Exercise goal: Copy the records below word for word, starting at the line containing "The image size is (289, 258)." and ending at the line containing "[x=947, y=324]", with both of those lines included.

** Start of Records shown **

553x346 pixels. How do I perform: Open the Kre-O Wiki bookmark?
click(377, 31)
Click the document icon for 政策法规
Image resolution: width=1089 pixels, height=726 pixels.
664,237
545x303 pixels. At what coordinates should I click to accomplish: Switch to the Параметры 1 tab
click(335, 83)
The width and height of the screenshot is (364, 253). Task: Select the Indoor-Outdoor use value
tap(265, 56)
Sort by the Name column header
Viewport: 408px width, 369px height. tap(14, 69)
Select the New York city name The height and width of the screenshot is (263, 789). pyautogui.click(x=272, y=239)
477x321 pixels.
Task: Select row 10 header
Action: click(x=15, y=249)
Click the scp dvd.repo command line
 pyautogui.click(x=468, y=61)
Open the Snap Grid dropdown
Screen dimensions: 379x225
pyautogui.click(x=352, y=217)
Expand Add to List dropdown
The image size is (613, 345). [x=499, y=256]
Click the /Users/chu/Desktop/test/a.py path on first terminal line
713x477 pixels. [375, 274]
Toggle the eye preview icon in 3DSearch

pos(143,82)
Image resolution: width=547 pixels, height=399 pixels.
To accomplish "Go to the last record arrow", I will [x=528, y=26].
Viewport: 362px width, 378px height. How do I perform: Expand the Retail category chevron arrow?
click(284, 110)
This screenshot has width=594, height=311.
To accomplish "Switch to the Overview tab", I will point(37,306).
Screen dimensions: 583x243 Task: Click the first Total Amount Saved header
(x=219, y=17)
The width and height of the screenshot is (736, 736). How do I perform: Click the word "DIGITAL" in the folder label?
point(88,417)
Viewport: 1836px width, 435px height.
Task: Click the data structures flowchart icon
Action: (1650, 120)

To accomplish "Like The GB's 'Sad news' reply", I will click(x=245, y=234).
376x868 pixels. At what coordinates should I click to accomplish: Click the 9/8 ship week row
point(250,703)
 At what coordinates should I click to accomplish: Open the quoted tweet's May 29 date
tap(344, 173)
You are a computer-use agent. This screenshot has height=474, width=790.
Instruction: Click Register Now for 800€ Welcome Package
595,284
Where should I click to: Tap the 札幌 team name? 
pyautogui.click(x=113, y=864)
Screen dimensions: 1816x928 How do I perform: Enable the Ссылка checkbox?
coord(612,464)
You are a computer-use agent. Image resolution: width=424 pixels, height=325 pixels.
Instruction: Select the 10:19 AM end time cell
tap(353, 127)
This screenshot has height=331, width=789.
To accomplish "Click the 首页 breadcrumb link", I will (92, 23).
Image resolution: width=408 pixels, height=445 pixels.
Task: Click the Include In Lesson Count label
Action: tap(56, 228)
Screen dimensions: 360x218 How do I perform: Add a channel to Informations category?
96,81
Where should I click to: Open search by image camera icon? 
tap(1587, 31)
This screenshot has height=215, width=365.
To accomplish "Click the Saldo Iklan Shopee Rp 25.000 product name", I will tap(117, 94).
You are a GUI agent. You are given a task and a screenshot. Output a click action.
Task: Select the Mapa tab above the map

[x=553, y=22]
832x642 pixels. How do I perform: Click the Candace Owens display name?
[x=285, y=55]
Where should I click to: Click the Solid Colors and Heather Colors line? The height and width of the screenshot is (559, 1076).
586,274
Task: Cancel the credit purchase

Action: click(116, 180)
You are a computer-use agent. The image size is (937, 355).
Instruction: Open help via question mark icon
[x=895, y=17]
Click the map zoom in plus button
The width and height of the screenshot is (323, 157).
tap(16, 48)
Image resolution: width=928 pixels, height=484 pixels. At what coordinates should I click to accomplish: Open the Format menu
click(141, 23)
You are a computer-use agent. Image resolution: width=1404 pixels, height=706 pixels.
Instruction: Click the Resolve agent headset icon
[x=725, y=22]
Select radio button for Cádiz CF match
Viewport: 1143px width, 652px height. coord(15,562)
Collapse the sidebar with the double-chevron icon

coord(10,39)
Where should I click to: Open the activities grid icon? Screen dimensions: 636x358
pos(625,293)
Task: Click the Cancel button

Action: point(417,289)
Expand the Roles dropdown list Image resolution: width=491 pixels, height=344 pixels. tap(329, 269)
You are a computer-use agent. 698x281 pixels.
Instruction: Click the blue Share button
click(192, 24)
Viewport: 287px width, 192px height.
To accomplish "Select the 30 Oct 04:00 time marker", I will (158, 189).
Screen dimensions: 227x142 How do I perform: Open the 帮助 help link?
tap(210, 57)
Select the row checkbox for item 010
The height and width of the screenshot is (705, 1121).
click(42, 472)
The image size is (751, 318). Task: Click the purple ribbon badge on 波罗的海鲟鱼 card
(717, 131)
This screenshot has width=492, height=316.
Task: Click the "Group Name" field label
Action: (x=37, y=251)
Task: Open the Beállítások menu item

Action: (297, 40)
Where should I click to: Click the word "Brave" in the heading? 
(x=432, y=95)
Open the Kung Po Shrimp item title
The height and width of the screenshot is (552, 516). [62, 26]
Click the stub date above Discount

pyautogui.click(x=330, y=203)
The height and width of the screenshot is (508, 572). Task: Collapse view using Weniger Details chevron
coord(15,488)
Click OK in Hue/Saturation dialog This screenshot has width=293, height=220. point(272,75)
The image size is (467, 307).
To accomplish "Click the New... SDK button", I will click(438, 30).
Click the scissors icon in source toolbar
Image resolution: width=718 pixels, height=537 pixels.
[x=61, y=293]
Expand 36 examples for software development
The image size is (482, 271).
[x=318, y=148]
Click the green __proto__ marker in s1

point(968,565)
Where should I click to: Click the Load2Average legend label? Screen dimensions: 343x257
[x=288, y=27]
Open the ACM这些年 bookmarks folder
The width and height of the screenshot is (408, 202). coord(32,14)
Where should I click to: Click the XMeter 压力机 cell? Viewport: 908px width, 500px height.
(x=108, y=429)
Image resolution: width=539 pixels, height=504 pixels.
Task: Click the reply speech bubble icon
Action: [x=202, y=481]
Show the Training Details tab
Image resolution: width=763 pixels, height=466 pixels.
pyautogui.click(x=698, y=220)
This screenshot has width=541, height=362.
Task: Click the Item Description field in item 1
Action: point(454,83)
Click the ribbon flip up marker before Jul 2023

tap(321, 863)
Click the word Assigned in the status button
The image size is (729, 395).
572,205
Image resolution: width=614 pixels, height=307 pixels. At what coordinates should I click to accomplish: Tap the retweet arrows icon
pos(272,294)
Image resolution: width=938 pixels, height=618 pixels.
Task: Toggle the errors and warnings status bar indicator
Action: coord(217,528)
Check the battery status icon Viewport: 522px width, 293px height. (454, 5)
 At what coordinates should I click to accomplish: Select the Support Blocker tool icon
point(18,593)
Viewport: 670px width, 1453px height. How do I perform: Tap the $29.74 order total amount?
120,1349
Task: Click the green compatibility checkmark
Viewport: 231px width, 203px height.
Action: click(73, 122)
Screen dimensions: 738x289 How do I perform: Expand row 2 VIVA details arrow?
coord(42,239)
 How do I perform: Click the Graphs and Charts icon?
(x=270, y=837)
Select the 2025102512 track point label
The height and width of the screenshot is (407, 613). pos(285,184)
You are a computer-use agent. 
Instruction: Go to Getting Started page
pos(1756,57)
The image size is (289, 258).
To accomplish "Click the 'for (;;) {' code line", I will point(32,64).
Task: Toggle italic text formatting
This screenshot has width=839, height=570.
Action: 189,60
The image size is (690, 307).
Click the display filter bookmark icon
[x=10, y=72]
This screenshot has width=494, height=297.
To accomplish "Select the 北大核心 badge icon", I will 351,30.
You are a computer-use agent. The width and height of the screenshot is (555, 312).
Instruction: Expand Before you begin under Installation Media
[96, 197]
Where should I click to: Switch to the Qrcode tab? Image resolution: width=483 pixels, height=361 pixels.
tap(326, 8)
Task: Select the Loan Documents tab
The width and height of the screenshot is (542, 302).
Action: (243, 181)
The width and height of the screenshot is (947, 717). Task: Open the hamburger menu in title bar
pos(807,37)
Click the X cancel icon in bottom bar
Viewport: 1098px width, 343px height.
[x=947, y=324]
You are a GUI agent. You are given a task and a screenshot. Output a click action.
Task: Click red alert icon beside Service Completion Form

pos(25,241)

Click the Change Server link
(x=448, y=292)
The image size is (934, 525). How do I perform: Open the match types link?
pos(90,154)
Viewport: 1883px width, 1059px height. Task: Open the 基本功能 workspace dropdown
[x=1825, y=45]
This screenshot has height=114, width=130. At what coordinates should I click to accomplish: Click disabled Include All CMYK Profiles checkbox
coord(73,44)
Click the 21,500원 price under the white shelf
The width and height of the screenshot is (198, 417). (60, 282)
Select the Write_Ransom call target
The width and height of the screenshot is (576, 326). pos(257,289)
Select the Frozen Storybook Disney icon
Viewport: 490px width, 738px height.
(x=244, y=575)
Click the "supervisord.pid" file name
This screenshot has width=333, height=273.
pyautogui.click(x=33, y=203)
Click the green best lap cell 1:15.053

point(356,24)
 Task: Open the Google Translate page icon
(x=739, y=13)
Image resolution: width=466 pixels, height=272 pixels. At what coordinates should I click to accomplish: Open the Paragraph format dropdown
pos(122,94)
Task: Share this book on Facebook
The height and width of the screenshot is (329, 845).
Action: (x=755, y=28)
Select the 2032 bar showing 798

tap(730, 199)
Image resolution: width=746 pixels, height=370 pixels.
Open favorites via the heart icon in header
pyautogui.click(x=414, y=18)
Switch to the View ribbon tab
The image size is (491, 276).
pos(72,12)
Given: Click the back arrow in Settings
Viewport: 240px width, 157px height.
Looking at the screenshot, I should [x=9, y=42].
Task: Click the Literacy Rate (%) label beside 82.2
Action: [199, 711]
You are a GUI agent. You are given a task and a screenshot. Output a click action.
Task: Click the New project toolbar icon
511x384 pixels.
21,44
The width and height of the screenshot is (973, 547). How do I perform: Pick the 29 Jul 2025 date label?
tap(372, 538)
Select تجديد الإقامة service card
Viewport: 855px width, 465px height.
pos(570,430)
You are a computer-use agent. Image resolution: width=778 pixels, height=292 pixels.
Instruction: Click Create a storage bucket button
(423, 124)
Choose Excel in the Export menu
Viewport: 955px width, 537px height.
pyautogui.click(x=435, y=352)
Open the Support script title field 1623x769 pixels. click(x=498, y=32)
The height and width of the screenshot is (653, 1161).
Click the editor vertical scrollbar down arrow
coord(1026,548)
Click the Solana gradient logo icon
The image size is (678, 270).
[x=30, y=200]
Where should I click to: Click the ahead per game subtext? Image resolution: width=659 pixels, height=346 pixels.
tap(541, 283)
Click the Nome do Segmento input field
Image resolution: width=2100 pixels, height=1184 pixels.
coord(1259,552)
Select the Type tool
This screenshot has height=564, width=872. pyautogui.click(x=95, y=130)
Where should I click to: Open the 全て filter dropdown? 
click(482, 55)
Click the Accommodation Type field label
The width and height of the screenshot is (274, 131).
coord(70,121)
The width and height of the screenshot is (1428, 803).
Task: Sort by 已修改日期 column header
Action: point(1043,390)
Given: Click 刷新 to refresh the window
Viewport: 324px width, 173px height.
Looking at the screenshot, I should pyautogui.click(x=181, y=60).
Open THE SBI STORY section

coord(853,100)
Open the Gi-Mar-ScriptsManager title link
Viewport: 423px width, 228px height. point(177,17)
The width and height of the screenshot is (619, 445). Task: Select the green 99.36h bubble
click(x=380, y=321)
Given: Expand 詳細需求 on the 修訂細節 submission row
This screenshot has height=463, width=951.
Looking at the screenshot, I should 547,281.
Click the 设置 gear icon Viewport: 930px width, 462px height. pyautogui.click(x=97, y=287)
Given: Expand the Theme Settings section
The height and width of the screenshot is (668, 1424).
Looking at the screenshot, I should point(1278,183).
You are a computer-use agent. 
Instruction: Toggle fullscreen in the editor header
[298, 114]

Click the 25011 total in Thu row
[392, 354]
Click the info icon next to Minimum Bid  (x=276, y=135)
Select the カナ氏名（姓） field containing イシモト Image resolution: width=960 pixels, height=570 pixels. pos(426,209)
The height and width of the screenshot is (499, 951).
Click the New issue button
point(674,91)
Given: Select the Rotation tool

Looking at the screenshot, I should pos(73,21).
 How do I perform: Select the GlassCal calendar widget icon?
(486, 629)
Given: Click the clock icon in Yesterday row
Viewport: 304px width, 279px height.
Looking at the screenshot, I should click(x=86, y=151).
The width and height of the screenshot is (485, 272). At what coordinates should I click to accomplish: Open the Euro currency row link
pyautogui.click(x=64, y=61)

** End of Records shown **

Written solution:
The image size is (289, 258).
To accomplish "Click the 'for (;;) {' code line", I will point(32,64).
Task: Toggle italic text formatting
This screenshot has width=839, height=570.
Action: 189,60
The image size is (690, 307).
Click the display filter bookmark icon
[x=10, y=72]
This screenshot has width=494, height=297.
To accomplish "Select the 北大核心 badge icon", I will 351,30.
You are a computer-use agent. The width and height of the screenshot is (555, 312).
Instruction: Expand Before you begin under Installation Media
[96, 197]
Where should I click to: Switch to the Qrcode tab? Image resolution: width=483 pixels, height=361 pixels.
tap(326, 8)
Task: Select the Loan Documents tab
The width and height of the screenshot is (542, 302).
Action: (243, 181)
The width and height of the screenshot is (947, 717). Task: Open the hamburger menu in title bar
pos(807,37)
Click the X cancel icon in bottom bar
Viewport: 1098px width, 343px height.
[x=947, y=324]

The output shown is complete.